I sort of stayed calm until the day that everyone came in my room at one time. And I knew that that wasn't going to be good news because it was like the psychiatrist came in a doctor. He wasn't the oncologist, he was just the regular MD and a whole bunch of nurses. And I knew that wasn't going to be a good news. After I was told for certain that I had cancer, that you know when they did the liver biopsy and they knew it was really cancer and he told me it is cancer, I was scared and I.

Cried and I asked for Valium. I wanted to calm down. That was the first thing I did. I went to sleep and then I woke up and when I woke up I had this overall weird calmness again and kind of was taking everything in just day-to-day, thinking about what chemo would be like. Not really wanting to do it, but I just sort of.
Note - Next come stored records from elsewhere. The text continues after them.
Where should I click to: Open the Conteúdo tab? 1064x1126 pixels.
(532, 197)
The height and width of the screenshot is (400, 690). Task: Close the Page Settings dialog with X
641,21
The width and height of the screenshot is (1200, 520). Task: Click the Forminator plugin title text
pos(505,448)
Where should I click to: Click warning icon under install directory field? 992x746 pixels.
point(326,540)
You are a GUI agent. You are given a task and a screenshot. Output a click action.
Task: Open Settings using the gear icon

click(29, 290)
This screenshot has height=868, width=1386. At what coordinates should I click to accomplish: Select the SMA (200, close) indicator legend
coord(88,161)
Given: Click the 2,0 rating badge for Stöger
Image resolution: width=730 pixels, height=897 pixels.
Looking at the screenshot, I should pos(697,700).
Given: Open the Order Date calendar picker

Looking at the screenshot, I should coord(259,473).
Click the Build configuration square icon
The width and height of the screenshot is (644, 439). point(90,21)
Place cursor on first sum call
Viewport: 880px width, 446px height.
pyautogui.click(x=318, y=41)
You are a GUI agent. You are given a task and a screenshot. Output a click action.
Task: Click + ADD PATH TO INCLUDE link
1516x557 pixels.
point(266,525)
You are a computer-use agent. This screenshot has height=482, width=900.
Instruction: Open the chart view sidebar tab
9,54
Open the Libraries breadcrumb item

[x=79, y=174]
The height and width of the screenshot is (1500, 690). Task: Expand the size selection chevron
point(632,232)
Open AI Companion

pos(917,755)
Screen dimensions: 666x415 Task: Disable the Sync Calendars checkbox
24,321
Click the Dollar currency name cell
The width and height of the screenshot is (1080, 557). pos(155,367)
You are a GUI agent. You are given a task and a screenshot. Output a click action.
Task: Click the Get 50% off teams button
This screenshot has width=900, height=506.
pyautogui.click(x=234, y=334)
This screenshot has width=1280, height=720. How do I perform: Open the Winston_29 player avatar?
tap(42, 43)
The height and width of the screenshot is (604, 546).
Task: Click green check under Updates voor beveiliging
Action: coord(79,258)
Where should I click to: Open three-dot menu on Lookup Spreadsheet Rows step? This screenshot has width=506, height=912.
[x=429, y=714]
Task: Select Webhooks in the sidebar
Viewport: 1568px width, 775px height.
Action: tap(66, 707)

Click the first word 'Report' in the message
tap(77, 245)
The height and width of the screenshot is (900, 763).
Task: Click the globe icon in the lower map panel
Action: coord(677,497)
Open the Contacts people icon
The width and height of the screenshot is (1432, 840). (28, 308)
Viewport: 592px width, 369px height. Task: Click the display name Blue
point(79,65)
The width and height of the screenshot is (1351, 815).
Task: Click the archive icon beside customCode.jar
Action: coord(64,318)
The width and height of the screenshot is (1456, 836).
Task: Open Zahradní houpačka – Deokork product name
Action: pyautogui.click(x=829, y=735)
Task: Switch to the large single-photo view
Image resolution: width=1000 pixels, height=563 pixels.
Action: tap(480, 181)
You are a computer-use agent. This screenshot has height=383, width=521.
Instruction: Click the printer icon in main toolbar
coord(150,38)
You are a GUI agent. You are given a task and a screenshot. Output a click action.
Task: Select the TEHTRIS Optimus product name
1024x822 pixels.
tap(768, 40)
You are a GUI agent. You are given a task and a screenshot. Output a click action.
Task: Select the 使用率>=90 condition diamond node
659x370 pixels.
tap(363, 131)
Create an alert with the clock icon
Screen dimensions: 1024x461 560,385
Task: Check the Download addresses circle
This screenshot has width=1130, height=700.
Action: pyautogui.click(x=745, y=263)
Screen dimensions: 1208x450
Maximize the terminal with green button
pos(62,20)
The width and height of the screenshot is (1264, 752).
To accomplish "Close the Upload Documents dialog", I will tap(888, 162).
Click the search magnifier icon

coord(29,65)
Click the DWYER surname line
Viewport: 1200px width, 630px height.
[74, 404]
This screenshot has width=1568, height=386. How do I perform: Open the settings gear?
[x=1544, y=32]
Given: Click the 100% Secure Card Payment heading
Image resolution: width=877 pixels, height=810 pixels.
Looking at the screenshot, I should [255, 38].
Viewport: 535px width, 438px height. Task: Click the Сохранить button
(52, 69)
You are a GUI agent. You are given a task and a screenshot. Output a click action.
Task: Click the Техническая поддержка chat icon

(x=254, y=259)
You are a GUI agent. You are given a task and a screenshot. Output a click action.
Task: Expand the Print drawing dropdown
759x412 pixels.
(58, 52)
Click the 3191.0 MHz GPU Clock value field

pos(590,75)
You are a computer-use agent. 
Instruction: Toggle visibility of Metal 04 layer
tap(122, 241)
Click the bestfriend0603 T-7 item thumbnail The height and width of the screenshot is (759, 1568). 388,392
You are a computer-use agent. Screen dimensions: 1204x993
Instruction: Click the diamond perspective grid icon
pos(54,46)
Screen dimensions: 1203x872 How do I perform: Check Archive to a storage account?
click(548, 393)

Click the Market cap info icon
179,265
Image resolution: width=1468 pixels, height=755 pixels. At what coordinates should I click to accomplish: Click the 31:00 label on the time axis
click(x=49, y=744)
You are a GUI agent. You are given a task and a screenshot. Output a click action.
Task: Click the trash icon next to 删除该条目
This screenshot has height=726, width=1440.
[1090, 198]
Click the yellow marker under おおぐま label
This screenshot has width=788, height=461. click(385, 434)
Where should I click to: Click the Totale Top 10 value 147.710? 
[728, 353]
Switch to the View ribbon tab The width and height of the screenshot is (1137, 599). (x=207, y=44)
I was scared, panicked, but something way down. I just, I didn't want to think I was going to die. But everybody else around me seemed to think that, but I refused to think it so.

Chemo. There was a lot of tough days because I went through eight months of very, very aggressive treatment that made it impossible to eat. It made it impossible to sleep. It was just really horrendous. It caused a lot of side effects. It caused me to have neuropathy where I can't feel my hands or feet, caused a lot of side effects. But eating was a chore. It was really a chore to eat. I think I got down to 90 pounds. I was very thin, weak.

I think probably my worst day would have been I had a splenetic embolism, which they go in through your groin with some wires up into your spleen and they closed down your spleen to save your blood supply and your body longer because I kept getting issues with low platelets which would make me not be able to get treatment. So that was the worst day because you have to be awake and you have to. It took five hours and I was laying on a table.

Flat for five hours and awake so and you see the the TV screen and the wire going through your body and you'll be told to hold your breath at times and things like that. So that was probably the worst day and I just wanted it to be over and go home and and and I went to recovery. They gave me some medicine there to like keep me calm and then I woke up and got out of there and went home. So that was a pretty

bad day.

The first treatment I had was probably the worst and scariest because as you're sitting there, you're with these nurses and you are assigned a nurse, which was amazing. She was with me throughout that whole day and that was a very long day. That was probably a 12 hour day. I used to get chemotherapy for about 10 hours and then I would get a pump attached to my chest and I would go home with a pump. That remained for 46 hours with chemotherapy, so.

That was a very challenging time. It was exhausting it. The first day was very scary because you look at those bags and you're like, Oh my God, is that the chemo? Is that the chemo? And the first, you know, you think all of the the chemo is going to go in your body and you're going to have this little, Oh my God, chemo is in my body. And it's really, it's not like that. And you don't get sick and and and they give you so many premedicines these days that you really don't feel that. You feel tired. You feel a lot.

Tired. You have some issues eating, but it did save my life and it worked. So I don't know. I can't say it was good, but I can't say it was bad because it was just something I had to go through and I'm happy not to be on it anymore.